Who’s eavesdropping on our kids’ social networks?

September 10, 2013 by Tara Cousineau Leave a Comment

123rf.com [18788261_m] Girls on cell phone

How would you feel if you found out your child’s school district is paying for “social listening” of students’ social networking? That trolling their tweets, Instagrams and Facebook post is in the name of preventing cyber-bullying, harm, hate, despair, substance abuse, vandalism and truancy?

Would you feel a sigh of relief, “Thank god somebody is doing something about these kids and their mobile devices at school?”

Or would you feel horrified at the potential violation of your child’s privacy? Just maybe you feel like it’s too big brother for your taste?

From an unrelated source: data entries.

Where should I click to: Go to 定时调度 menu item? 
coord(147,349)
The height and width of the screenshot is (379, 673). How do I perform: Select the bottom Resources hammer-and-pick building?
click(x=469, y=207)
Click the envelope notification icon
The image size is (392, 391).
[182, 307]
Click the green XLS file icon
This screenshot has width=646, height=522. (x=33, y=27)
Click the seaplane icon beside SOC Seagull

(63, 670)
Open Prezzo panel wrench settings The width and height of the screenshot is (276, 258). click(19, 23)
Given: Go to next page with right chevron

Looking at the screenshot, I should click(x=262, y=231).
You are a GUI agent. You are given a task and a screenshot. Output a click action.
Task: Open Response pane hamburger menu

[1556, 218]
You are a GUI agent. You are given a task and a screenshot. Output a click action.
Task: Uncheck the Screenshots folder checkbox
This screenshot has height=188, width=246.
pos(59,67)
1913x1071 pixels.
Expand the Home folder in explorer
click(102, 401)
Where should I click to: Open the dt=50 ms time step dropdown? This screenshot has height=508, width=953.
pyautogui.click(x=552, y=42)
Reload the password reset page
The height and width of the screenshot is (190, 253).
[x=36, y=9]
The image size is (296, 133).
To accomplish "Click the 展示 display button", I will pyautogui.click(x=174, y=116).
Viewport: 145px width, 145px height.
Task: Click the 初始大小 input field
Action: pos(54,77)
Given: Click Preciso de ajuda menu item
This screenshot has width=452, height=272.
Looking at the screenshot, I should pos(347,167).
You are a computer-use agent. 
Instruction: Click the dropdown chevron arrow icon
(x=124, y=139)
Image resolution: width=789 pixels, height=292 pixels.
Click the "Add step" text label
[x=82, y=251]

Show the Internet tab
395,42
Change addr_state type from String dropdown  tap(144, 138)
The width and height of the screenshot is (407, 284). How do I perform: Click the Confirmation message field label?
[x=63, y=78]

Now if your child’s school had experienced a crisis involving inappropriate or malicious use of social networks by one child or group of children to disparage to harm another child, how would you feel then? Or, as has happened on too many occasions in recent years, what if a student committed suicide because of relentless cyberbullying and reputation damage done by malicious peers?

It’s all relative, right?

Recently, the Glendale school system in California contracted with a company called Geo Listening to monitor their middle and high schooers use of public postings on social media accounts such as Facebook, Instagram, YouTube and Twitter. No small change either. The cost to outsource this monitoring is $40K. The reality is that such software applications may become a trend for schools that are trying to be a step ahead of any potential problems that could arise via the social media conversations taking place during or after school.

Admittedly, I fall in the middle. I had both reactions both relief and horror.  Here’s a school trying to be proactive about a modern issue in childhood: the new reality of digital playgrounds. On the other hand, such efforts may not enlist trust among students (who will immediately change all their accounts to “private” or create alias accounts), and worse, in my opinion, give a false sense of security to parents that the schools have “got this one covered.”

Parents I know either:

  1. Feel completely inept at managing their kids’ use of mobile devices, texting frequency, and social network apps. Many don’t’ even know the apps on their kids’ devices. Twitter, Vine, Oovoo, Kik… The apps just keep on coming. Or,
  2. Believe not only that their child has a good head on his or her shoulders and would never be disrespectful, but also think that the parental controls or rules they may have set at home are actually effective.

In either scenario, kids are always a step ahead of us. We just have to accept this and know how to respond.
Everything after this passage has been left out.